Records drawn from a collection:
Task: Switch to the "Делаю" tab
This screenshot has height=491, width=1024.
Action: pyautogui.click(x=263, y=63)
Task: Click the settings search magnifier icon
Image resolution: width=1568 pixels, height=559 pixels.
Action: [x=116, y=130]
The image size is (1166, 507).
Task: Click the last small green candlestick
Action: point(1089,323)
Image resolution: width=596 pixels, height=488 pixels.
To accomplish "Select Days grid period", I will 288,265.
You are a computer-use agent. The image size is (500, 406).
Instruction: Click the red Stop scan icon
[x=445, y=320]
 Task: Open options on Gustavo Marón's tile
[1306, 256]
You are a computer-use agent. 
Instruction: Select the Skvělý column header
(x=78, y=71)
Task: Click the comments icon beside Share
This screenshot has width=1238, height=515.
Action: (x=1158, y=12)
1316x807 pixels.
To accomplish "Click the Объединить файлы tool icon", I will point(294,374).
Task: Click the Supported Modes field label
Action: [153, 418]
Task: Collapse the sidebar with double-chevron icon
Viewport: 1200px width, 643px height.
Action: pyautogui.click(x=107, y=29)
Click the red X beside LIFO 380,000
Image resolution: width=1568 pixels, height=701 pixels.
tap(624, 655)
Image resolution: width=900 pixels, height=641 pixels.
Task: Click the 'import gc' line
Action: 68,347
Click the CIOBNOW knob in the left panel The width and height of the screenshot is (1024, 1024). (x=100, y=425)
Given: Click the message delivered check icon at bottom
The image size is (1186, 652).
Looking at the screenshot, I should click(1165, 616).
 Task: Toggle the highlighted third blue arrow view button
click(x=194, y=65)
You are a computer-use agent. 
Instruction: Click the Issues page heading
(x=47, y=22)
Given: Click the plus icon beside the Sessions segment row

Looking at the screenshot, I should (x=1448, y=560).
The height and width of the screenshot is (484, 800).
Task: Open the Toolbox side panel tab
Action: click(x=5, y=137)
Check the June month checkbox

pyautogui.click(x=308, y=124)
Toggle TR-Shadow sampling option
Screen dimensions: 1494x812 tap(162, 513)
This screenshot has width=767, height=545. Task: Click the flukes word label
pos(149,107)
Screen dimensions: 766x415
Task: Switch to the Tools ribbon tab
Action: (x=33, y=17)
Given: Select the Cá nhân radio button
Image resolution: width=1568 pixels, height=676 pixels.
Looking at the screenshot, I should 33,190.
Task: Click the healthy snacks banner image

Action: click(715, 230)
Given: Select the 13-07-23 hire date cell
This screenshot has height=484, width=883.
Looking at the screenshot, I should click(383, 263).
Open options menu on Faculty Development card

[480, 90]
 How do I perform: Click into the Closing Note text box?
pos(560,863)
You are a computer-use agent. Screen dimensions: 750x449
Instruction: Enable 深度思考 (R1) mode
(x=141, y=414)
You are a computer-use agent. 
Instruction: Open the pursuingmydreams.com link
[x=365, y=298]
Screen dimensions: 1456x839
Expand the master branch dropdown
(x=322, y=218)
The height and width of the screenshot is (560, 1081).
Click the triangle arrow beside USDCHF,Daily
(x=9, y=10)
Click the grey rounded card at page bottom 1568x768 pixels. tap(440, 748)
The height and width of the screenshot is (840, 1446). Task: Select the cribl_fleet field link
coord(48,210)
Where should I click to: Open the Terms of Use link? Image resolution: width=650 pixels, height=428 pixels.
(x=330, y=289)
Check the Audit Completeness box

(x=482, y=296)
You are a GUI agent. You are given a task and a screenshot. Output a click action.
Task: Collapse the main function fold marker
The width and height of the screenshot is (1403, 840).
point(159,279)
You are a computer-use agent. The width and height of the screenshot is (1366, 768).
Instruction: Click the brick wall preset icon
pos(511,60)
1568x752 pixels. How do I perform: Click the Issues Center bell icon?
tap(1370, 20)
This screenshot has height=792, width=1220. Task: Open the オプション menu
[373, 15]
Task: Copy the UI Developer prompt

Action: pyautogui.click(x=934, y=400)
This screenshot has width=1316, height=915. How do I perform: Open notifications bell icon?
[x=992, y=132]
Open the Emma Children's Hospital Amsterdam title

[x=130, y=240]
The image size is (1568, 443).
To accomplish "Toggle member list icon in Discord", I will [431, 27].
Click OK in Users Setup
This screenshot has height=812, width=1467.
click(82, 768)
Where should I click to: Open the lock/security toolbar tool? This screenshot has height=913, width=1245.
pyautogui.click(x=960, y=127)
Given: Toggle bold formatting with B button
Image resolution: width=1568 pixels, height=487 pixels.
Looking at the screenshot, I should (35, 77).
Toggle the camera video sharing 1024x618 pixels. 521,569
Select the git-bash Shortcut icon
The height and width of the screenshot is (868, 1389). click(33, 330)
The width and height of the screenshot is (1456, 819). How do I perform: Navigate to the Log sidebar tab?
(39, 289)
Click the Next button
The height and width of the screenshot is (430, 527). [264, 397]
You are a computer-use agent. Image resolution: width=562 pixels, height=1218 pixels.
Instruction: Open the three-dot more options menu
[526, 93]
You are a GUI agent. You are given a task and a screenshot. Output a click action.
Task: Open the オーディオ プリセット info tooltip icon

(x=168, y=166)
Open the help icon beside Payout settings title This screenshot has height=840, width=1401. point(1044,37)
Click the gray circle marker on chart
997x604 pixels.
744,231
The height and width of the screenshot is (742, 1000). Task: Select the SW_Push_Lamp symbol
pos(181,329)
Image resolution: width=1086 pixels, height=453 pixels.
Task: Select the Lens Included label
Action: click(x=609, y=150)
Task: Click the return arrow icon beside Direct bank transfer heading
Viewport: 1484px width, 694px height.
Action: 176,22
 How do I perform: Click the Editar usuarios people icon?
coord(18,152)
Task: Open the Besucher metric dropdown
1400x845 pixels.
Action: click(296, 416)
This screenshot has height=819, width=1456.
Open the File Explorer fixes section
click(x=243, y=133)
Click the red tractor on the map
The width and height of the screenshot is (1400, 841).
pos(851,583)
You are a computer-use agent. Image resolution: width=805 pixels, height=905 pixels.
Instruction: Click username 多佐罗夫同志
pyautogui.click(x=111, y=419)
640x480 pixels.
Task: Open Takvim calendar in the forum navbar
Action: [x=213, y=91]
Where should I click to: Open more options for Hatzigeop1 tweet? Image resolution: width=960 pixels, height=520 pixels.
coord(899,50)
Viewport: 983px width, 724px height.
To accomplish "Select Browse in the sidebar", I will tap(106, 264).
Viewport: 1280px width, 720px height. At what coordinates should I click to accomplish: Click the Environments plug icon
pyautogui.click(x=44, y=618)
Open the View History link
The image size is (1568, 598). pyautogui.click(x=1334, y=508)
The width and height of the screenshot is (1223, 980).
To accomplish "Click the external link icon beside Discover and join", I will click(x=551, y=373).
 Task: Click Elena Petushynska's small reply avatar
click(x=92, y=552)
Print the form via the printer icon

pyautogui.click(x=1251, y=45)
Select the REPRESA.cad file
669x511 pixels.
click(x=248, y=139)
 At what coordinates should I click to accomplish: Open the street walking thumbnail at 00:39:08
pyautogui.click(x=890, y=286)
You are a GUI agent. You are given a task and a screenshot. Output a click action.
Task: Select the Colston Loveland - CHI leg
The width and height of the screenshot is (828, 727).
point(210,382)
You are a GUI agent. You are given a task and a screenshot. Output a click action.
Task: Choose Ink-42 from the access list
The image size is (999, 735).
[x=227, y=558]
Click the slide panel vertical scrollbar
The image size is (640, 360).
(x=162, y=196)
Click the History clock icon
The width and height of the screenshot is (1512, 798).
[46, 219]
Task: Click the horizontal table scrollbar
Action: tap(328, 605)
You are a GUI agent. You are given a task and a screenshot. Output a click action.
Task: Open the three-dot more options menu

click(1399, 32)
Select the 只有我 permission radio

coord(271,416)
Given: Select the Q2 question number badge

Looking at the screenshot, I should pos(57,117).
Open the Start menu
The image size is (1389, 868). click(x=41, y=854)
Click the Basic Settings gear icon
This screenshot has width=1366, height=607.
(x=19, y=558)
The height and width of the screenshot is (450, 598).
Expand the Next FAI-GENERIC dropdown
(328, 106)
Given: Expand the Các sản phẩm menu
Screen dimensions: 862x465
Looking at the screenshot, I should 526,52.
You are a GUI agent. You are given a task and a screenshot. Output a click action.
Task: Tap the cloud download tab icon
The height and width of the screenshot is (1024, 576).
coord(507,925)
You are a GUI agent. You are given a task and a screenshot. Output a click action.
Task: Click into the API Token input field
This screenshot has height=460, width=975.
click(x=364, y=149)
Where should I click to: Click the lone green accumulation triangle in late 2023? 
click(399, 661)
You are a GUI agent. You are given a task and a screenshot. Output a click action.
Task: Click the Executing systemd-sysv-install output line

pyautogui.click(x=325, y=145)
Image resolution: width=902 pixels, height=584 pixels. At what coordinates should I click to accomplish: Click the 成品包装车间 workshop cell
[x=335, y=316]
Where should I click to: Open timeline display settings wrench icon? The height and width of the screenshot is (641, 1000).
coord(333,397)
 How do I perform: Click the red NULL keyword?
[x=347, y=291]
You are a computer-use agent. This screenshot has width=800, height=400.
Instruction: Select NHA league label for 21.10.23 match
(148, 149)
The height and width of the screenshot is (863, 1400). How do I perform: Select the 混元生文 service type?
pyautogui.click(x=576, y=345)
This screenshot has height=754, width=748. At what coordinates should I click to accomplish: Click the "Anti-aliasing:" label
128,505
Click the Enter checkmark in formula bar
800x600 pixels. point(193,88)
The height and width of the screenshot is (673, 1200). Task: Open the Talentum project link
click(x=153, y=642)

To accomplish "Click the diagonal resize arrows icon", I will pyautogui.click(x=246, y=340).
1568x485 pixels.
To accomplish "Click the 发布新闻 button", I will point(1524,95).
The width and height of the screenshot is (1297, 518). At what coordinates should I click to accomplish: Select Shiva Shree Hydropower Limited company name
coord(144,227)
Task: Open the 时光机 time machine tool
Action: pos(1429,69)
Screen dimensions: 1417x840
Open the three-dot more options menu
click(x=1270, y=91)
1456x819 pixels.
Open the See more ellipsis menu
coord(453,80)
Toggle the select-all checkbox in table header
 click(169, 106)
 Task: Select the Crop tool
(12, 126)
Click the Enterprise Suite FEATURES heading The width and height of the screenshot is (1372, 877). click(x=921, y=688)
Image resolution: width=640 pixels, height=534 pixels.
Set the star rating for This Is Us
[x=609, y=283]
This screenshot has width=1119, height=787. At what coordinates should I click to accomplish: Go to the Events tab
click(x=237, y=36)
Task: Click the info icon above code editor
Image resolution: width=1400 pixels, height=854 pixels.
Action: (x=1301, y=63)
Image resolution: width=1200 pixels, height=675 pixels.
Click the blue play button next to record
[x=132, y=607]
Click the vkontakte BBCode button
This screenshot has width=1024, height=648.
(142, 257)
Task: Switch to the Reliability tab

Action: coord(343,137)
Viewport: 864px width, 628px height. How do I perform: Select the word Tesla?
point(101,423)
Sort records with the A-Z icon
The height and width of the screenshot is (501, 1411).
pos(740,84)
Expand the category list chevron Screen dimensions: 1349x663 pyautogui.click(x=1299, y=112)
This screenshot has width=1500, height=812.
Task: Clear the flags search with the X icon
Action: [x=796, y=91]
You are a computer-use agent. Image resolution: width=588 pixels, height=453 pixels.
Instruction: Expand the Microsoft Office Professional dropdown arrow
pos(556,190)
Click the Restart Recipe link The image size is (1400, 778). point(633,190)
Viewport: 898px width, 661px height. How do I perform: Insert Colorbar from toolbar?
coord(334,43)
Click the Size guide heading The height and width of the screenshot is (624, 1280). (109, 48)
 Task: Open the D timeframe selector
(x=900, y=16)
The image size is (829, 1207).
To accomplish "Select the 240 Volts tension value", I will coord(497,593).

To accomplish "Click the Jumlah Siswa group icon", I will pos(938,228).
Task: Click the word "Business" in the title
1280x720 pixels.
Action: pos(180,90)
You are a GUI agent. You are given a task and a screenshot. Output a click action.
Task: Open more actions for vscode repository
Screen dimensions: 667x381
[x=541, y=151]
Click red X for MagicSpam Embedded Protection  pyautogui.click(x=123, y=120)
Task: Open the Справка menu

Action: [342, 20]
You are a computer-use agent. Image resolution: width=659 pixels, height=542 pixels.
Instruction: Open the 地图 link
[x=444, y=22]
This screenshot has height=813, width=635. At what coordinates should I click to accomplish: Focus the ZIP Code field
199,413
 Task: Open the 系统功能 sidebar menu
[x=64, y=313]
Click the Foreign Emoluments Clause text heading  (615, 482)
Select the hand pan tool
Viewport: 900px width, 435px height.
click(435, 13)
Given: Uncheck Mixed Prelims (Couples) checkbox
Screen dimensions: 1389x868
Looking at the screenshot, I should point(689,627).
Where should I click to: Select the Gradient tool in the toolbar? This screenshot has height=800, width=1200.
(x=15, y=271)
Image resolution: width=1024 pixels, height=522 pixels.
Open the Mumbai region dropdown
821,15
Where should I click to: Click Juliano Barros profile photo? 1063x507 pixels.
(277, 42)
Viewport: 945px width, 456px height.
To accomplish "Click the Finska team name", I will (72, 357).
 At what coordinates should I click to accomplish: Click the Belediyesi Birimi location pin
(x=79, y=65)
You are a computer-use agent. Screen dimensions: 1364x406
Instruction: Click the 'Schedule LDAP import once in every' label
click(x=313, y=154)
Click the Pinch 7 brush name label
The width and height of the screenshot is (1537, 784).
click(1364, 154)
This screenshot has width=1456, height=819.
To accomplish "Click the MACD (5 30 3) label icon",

§ GIVEN REQUEST: Present the records starting at the line that contains "The height and width of the screenshot is (450, 598)." and ending at the line that contains "Action: pos(1429,69)" as a Markdown table with the columns Row and Entry, where Row numbers each line and Entry holds its text. Leave out blank lines.

§ RESULT OF THE TASK:
| Row | Entry |
|---|---|
| 1 | The height and width of the screenshot is (450, 598). |
| 2 | Expand the Next FAI-GENERIC dropdown |
| 3 | (328, 106) |
| 4 | Given: Expand the Các sản phẩm menu |
| 5 | Screen dimensions: 862x465 |
| 6 | Looking at the screenshot, I should 526,52. |
| 7 | You are a GUI agent. You are given a task and a screenshot. Output a click action. |
| 8 | Task: Tap the cloud download tab icon |
| 9 | The height and width of the screenshot is (1024, 576). |
| 10 | coord(507,925) |
| 11 | You are a GUI agent. You are given a task and a screenshot. Output a click action. |
| 12 | Task: Click into the API Token input field |
| 13 | This screenshot has height=460, width=975. |
| 14 | click(x=364, y=149) |
| 15 | Where should I click to: Click the lone green accumulation triangle in late 2023?  |
| 16 | click(399, 661) |
| 17 | You are a GUI agent. You are given a task and a screenshot. Output a click action. |
| 18 | Task: Click the Executing systemd-sysv-install output line |
| 19 | pyautogui.click(x=325, y=145) |
| 20 | Image resolution: width=902 pixels, height=584 pixels. At what coordinates should I click to accomplish: Click the 成品包装车间 workshop cell |
| 21 | [x=335, y=316] |
| 22 | Where should I click to: Open timeline display settings wrench icon? The height and width of the screenshot is (641, 1000). |
| 23 | coord(333,397) |
| 24 |  How do I perform: Click the red NULL keyword? |
| 25 | [x=347, y=291] |
| 26 | You are a computer-use agent. This screenshot has width=800, height=400. |
| 27 | Instruction: Select NHA league label for 21.10.23 match |
| 28 | (148, 149) |
| 29 | The height and width of the screenshot is (863, 1400). How do I perform: Select the 混元生文 service type? |
| 30 | pyautogui.click(x=576, y=345) |
| 31 | This screenshot has height=754, width=748. At what coordinates should I click to accomplish: Click the "Anti-aliasing:" label |
| 32 | 128,505 |
| 33 | Click the Enter checkmark in formula bar |
| 34 | 800x600 pixels. point(193,88) |
| 35 | The height and width of the screenshot is (673, 1200). Task: Open the Talentum project link |
| 36 | click(x=153, y=642) |
| 37 | To accomplish "Click the diagonal resize arrows icon", I will pyautogui.click(x=246, y=340). |
| 38 | 1568x485 pixels. |
| 39 | To accomplish "Click the 发布新闻 button", I will point(1524,95). |
| 40 | The width and height of the screenshot is (1297, 518). At what coordinates should I click to accomplish: Select Shiva Shree Hydropower Limited company name |
| 41 | coord(144,227) |
| 42 | Task: Open the 时光机 time machine tool |
| 43 | Action: pos(1429,69) |